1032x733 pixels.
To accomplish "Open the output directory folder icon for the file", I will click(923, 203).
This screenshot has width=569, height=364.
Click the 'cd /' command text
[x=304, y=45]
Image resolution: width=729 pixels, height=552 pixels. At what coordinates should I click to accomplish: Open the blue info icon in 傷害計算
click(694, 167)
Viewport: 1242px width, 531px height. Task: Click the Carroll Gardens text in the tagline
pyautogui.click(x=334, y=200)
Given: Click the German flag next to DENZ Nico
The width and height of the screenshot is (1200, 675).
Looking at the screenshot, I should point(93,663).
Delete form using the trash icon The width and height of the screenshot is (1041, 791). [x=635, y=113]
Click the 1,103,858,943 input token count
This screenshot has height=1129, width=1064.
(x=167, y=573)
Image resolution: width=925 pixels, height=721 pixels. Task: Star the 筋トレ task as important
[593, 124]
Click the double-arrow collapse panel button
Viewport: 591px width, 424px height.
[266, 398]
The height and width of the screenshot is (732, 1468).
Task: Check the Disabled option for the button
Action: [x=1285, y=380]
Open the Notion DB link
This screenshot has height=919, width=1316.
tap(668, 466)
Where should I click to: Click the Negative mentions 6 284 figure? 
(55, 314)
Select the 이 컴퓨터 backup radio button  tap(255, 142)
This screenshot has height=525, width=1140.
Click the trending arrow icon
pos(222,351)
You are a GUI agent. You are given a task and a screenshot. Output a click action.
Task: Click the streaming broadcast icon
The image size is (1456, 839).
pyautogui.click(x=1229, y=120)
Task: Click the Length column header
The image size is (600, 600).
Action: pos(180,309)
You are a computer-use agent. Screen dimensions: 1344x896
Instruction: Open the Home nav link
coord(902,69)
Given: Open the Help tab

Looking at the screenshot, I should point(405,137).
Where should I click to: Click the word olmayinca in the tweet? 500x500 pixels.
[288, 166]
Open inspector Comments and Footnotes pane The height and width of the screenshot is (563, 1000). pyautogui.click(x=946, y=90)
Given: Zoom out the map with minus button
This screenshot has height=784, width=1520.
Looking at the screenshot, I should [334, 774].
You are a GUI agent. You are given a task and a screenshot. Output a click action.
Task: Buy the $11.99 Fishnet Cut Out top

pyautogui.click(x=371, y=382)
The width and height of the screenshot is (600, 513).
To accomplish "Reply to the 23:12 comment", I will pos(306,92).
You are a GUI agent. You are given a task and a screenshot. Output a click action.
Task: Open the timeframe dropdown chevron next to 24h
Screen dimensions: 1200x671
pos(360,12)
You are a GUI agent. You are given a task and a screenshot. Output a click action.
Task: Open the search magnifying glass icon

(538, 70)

Prompt | From the listing, count how many lines contain the string "will", and answer with the number by itself.

Response box | 2